University of Michigan Biomedical Engineering Assistant Professor Connie Wu has received an NSF CAREER Award to develop ultrasensitive protein measurement tools designed to capture more of the information embedded in the human proteome—particularly proteins linked to disease that exist at extremely low levels and are often missed by conventional assays. Dr. Wu also is a Research Assistant Professor, Life Sciences Institute (LSI), and an Assistant Professor, Pharmaceutical Sciences.
To set the context for this research award, Dr. Wu noted that her group focuses on “ultrasensitive detection of proteins and other biomolecules,” typically to identify biomarkers in blood or other biofluids for diagnostic applications.

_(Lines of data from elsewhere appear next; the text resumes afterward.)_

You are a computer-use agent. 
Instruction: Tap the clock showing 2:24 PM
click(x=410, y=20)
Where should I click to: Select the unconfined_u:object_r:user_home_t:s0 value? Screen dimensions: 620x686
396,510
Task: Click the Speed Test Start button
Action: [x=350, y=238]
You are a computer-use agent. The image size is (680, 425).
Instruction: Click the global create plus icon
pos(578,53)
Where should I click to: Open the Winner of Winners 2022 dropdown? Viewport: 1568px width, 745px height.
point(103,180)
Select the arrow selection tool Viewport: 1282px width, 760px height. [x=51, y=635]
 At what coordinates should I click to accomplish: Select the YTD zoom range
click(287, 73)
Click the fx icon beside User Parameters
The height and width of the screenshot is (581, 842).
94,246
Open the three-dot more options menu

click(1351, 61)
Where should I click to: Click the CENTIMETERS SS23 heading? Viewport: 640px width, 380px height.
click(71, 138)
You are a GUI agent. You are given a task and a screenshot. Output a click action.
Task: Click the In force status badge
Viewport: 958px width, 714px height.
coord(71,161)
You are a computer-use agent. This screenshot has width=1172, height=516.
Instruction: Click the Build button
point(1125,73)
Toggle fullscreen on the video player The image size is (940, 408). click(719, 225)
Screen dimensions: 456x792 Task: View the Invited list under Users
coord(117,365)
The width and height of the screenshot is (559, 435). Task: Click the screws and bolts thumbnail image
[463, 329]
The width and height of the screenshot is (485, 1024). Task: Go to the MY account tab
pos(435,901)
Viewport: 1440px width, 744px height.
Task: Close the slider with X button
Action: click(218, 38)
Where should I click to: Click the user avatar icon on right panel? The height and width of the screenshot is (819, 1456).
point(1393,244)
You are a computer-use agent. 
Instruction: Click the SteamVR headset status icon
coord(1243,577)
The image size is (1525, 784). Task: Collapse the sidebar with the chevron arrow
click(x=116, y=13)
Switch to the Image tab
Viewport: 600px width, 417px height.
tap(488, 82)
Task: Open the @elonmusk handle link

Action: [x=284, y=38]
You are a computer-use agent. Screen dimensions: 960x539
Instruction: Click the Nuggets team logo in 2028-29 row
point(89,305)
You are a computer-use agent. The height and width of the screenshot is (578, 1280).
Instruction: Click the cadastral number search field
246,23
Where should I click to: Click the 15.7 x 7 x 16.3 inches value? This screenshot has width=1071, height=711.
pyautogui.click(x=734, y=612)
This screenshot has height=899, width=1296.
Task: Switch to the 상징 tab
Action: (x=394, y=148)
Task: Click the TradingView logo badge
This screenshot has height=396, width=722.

In this CAREER project, the team aims to improve on several aspects of its ultra-sensitive protein detection tools.
A central challenge is that many existing protein tests are limited in sensitivity and in the number of targets they can measure at once. “Many disease-relevant proteins are present at very low concentrations in blood or other biofluids below the detection limits of conventional methods, so ultrasensitive measurement tools are needed to be able to detect such proteins reliably and to save valuable clinical or biological sample volumes,” Dr. Wu noted. For complex diseases—and across different individuals—“just measuring a couple different proteins is not going to be enough to have enough sensitivity or specificity for detecting a certain disease.” Even in basic biology research, she said, investigators often want broader profiles but face limited sample volumes and resources. The goal, she said, is to build assays that “can really maximize the biological or clinical information you can obtain.”
The CAREER project builds on a recently developed single-molecule protein detection approach that enables measurements at concentrations far below the limits of standard methods. From that foundation, the research will pursue two complementary technical thrusts:
- Expand multiplexing while eliminating false signals. Dr. Wu’s team will establish design principles for a multiplex digital immunoassay platform engineered to avoid cross-reactivity, a common source of false positives when many proteins are measured simultaneously. Dr. Wu described this direction as overcoming key obstacles in ultrasensitive protein measurement tools in “multiplexing, which is simultaneously being able to profile or detect many different proteins at once.”
- Measure protein function alongside abundance. Many tools quantify how much protein is present, but not whether it is active. Dr. Wu emphasized that the project will extend beyond concentration measurements to capture “their function,” adapting ultrasensitive detection to profile enzymatic activity, particularly focusing on proteases. The work integrates DNA barcoding and activity-based detection with a high-throughput single-molecule digital immunoassay platform to enable multiparametric protease activity profiling.
Across both aims, accessibility is a design requirement, not an afterthought. Dr. Wu said that a key objective is to create methods that many labs can adopt, with no specialized instrumentation and no complex workflows, so that research and clinical laboratories can measure low-abundance proteins more routinely using common equipment. The project is supported for five years.
Training, outreach, and diagnostics literacy
The CAREER award also includes an education and outreach program centered on improving diagnostics literacy and expanding hands-on learning opportunities. Dr. Wu’s plans include working with local K–12 schools through hands-on workshops to build public awareness of the importance of diagnostics and basic diagnostic principles. She pointed to lessons reinforced by the COVID-19 pandemic, where early detection can support public health response: “If you’re able to detect early, obviously then you can better contain the problem,” she said.
“A key part is our lab’s involvement in immersive summer research programs,” Dr. Wu noted. “Our lab has actively participated in several programs through the LSI (Perrigo and Aspirnaut Fellows programs) and Michigan Medicine (BioMed Focus) in the past few summers already. We have hosted undergraduate and high school students from these programs, which aim to provide immersive hands-on research experiences to students across Michigan, particularly to those who may have fewer opportunities or resources to be exposed to STEM research early in their educational experiences.”
Dr. Wu also plans to develop publicly accessible short videos—potentially released as a regular series—covering both practical and societal aspects of diagnostics. Topics could range from “why is diagnostics important in terms of public health” to explainers such as “how do those qPCR tests work for COVID,” she said.
At the graduate level, Wu is launching a new elective focused on biomolecular engineering for diagnostics/biosensing, along with drug delivery. She described the course as journal-club and proposal-writing oriented, designed to help students identify unmet clinical needs, evaluate the technology landscape, and “design a technological solution and write a proposal,” emphasizing skills in scientific communication and problem solving.
By advancing ultrasensitive, multiplexed, and activity-aware protein measurement platforms—and pairing them with education and outreach—Dr. Wu’s CAREER research aims to accelerate biomarker discovery, strengthen the future biotechnology workforce, and improve readiness for future public health challenges.